Past posts have touched on Russia's historic sense of "Russia expectionalism" which has simultaneously been combined with a form of inferiority complex that views Russia as not properly respected or given its due place in the world. Its a bi-polar like pattern that dates back for centuries and of late it has led to unrest and revived dreams of empire on the part of Vladimir Putin who sees imperialistic adventures as a way to distract the Russian people from the failures of his regime. Rather than look inward, Putin has played the blame game and pointed to the west as Russia's real enemy and sought to pull a veil over the rampant corruption and lawlessness on his own part and that of his circle of cronies and sycophants. In many ways, what Putin is doing is reminiscent of how Hitler blamed America, France and Britain for Germany's economic problems as he clawed and bullied his way to power. A piece in the New York Times looks at this syndrome which ought to worry thinking people. Here are excerpts:
Sergei Karaganov, a prominent Russian foreign policy expert at the Higher School of Economics in Moscow, recently provided a useful summation of his vast country’s sense of humiliation and encirclement. Because explosions of nationalist fervor like the one fostered by Vladimir Putin are dangerous and slow to abate, it is worth quoting this analysis at some length.

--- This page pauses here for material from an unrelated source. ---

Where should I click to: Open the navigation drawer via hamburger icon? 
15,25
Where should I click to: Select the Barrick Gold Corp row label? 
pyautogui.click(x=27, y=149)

“The rupture is due to the West’s refusal to end the Cold War de facto or de jure in the quarter-century since the collapse of the Soviet Union,” Karaganov wrote in the daily Izvestia. “In that time, the West has consistently sought to expand its zone of military, economic and political influence through NATO and the E.U. Russian interests and objections were flatly ignored. Russia was treated like a defeated power, though we did not see ourselves as defeated. A softer version of the Treaty of Versailles was imposed on the country. There was no outright annexation of territory or formal reparations like Germany faced after World War I, but Russia was told in no uncertain terms that it would play a modest role in the world. This policy was bound to engender a form of Weimar syndrome in a great nation whose dignity and interests had been trampled.”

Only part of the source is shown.